#### Stored records:
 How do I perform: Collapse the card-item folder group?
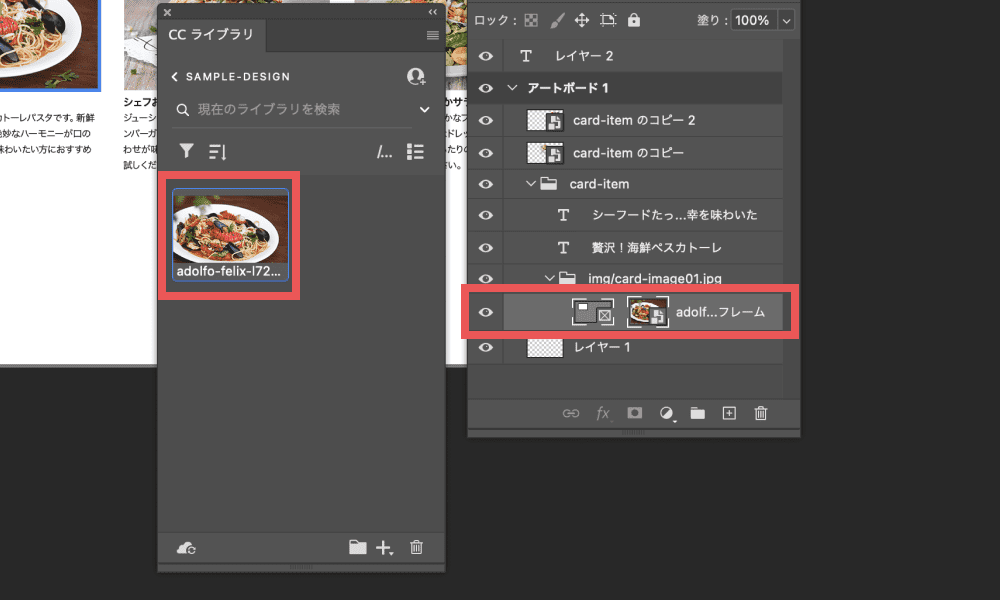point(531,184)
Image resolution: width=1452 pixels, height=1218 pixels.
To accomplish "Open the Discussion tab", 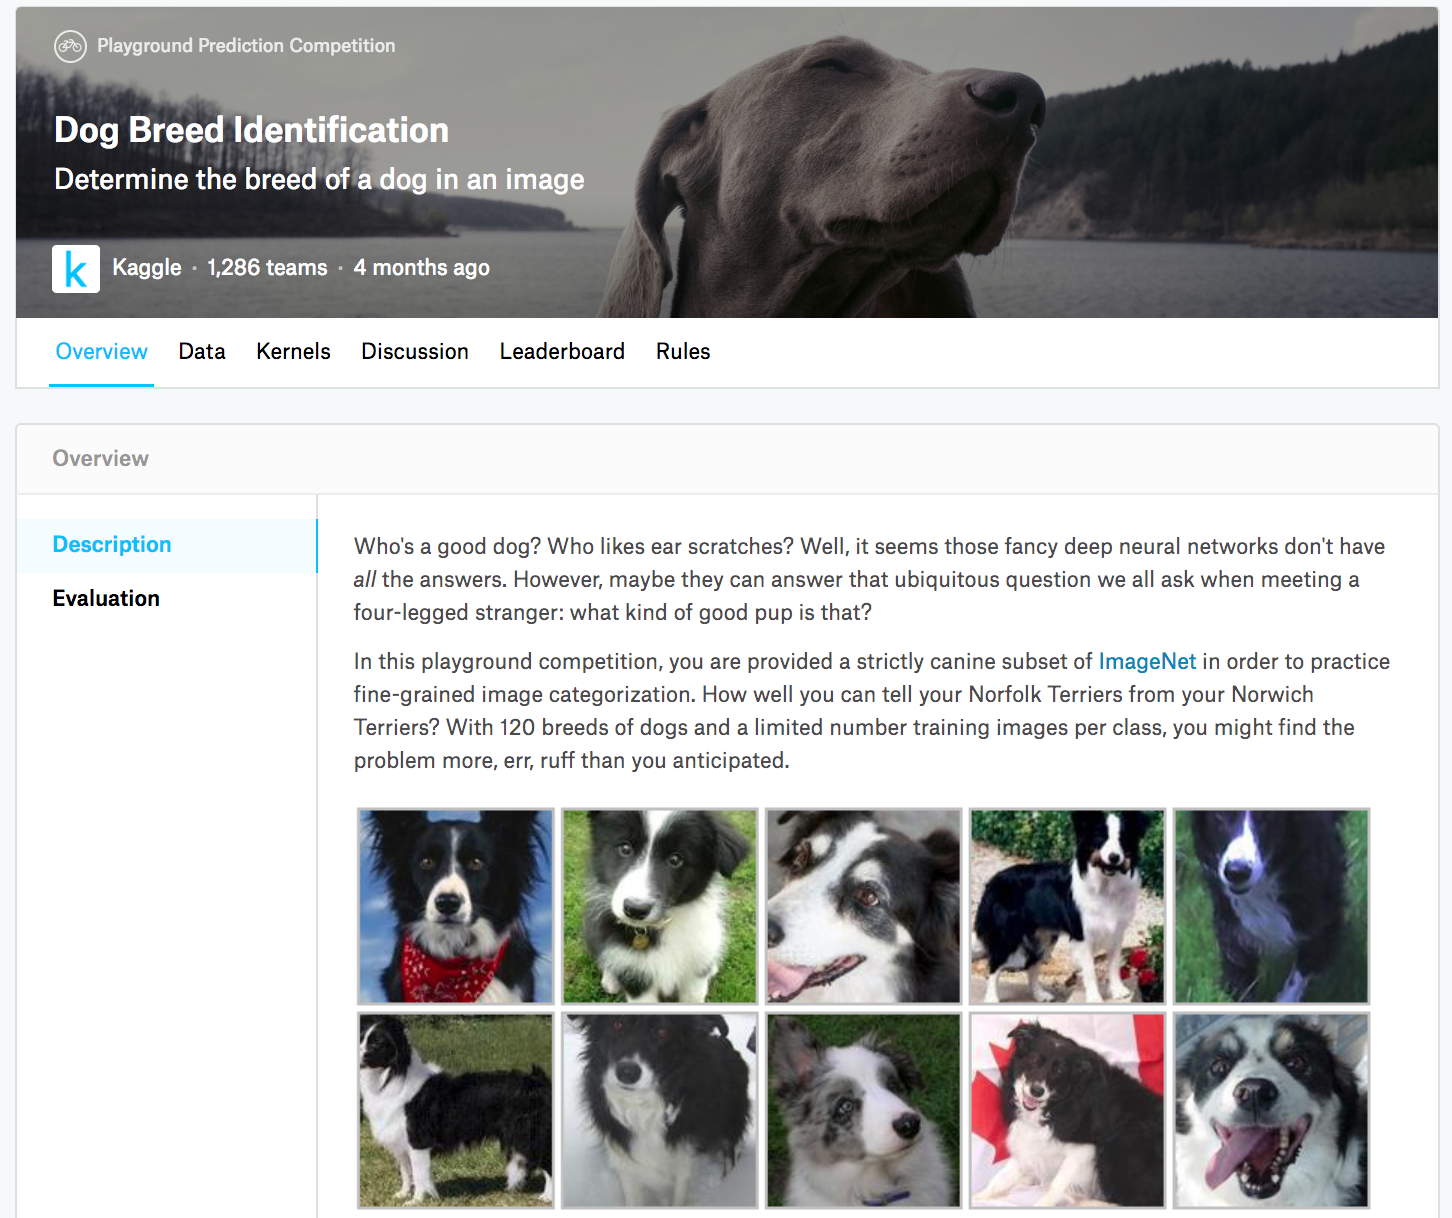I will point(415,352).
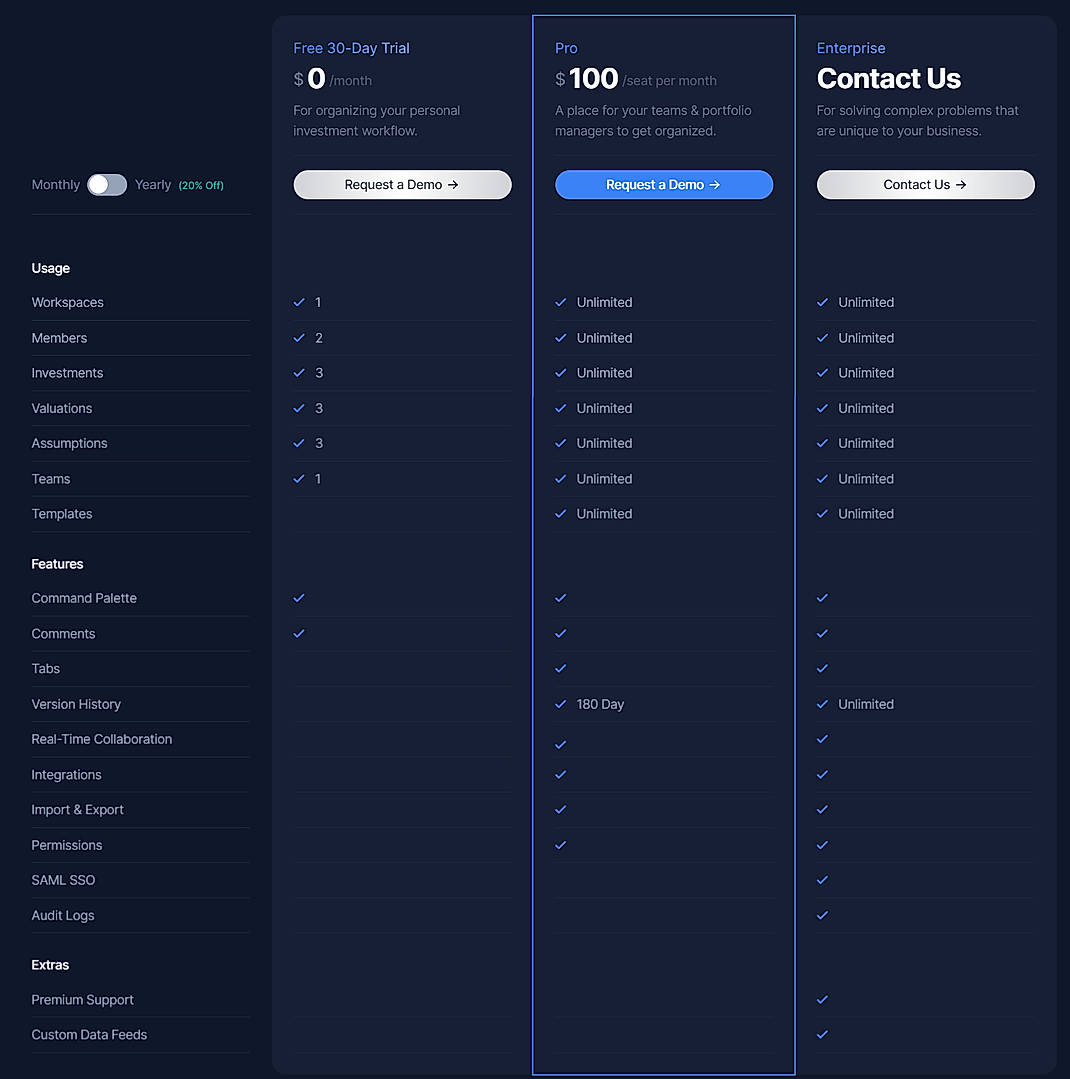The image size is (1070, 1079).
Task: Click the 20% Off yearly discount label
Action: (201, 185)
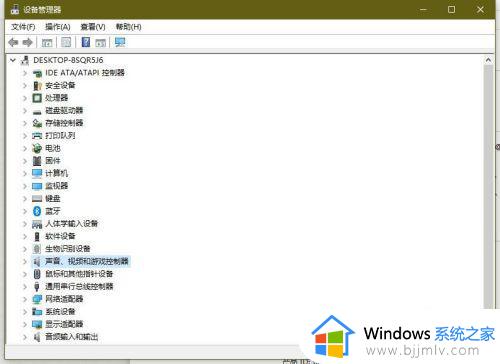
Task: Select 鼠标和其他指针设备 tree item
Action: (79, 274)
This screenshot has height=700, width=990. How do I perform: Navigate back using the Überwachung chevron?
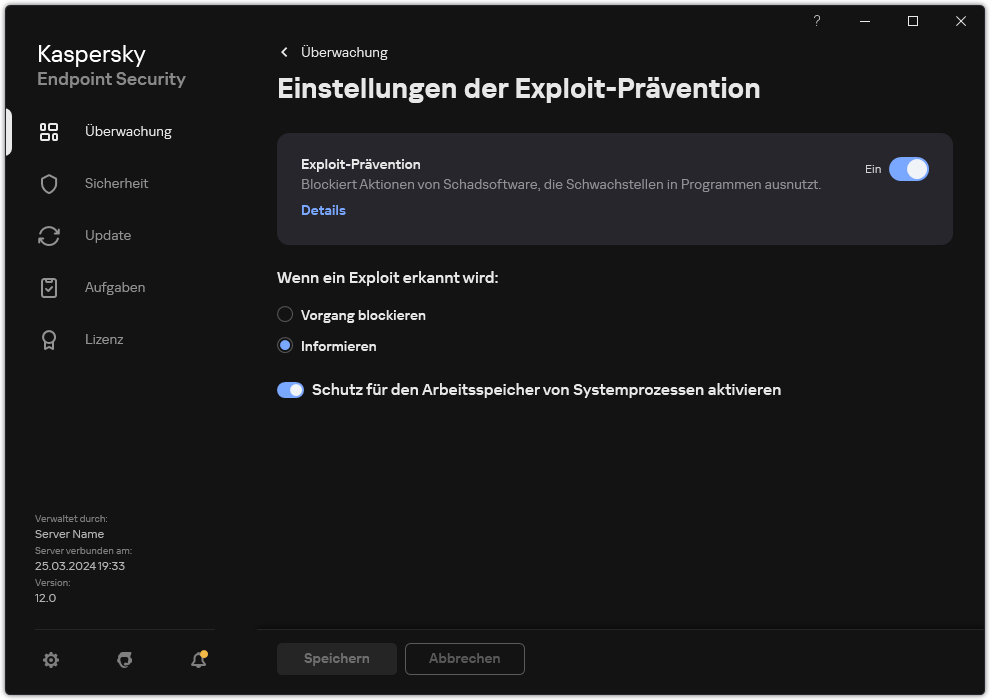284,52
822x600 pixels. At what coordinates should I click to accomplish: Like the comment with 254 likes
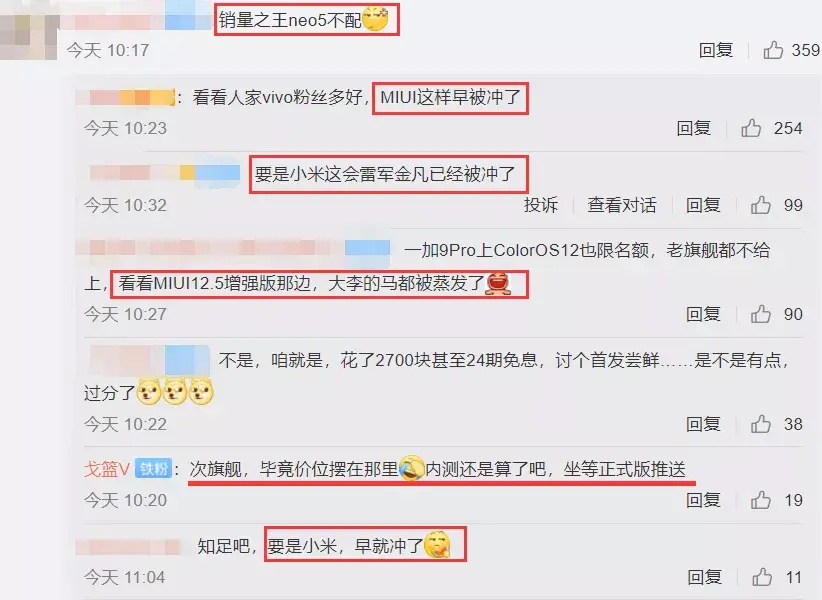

#### Task to complete:
Tally up the lines above containing "pixels"; the number is the full answer.

#### Result below:
2